SUPPLIED MATERIAL: Begin
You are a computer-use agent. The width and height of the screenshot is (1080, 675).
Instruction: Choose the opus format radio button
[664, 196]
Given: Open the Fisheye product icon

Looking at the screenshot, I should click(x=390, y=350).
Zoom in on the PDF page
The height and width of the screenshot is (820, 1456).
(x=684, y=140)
SUPPLIED MATERIAL: End
SUPPLIED MATERIAL: Begin
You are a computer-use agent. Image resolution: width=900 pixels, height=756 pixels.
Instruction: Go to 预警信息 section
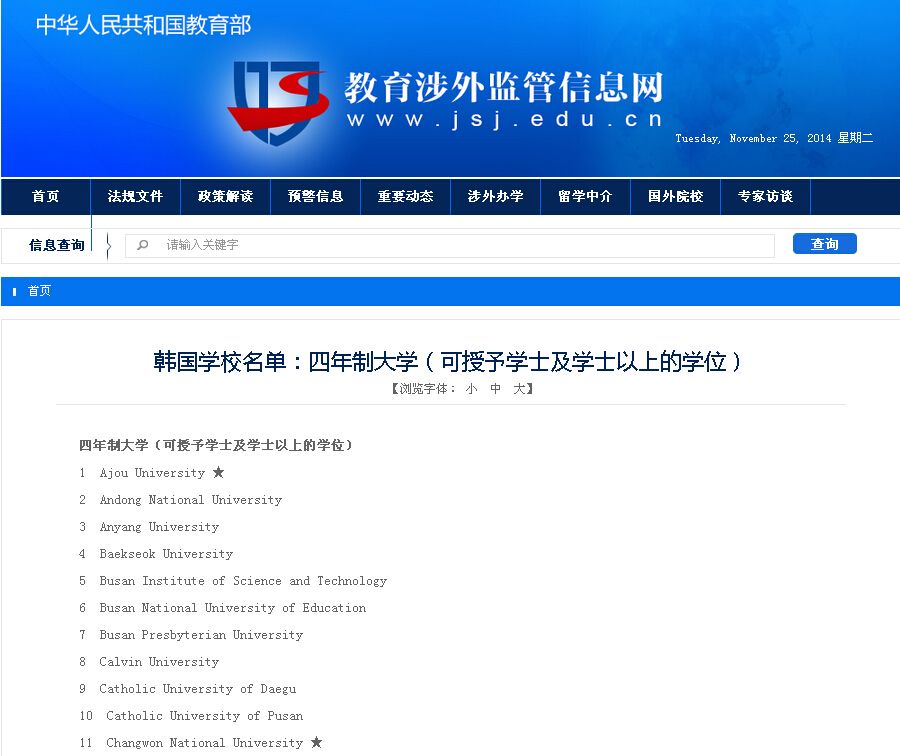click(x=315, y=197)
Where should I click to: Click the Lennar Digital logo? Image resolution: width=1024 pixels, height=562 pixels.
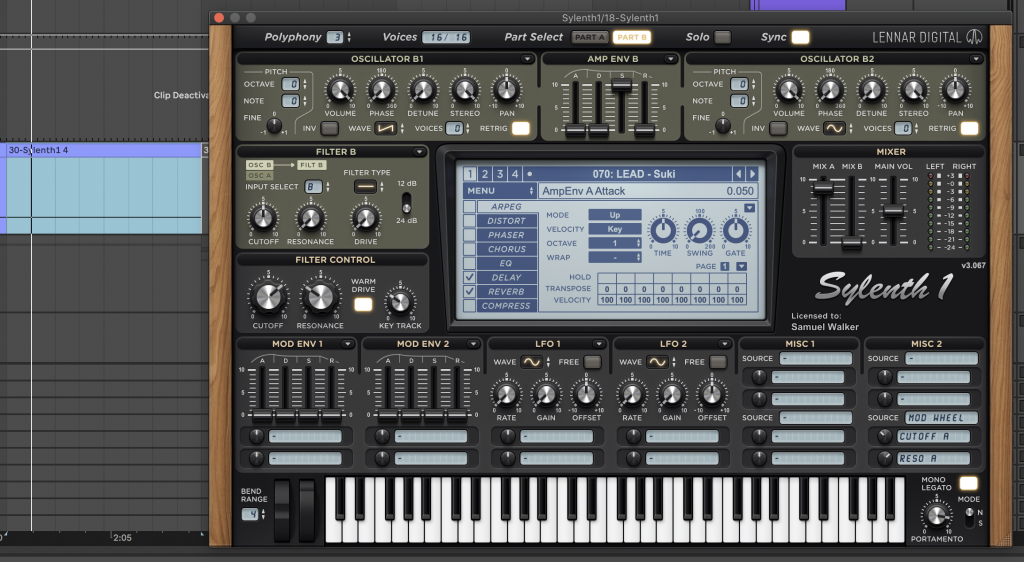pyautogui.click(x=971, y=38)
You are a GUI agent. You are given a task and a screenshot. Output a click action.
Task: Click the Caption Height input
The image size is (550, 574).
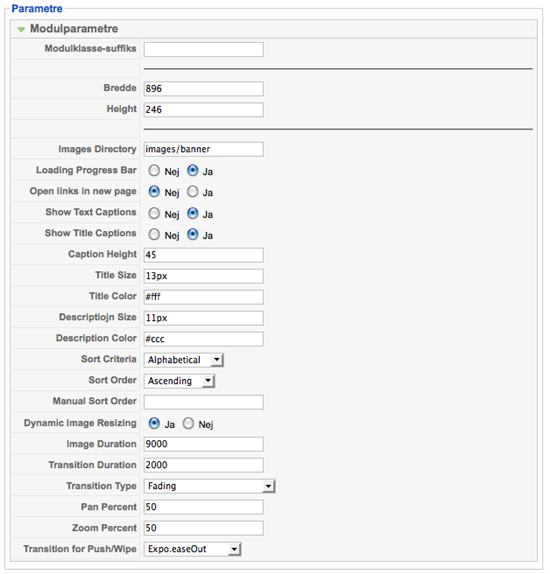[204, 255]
SUPPLIED MATERIAL: End
» WHAT THE TASK REQUIRES
Using the listing above, work out how many lines contain the string "agent" and return only that number.

» REPLY TO THE TASK
3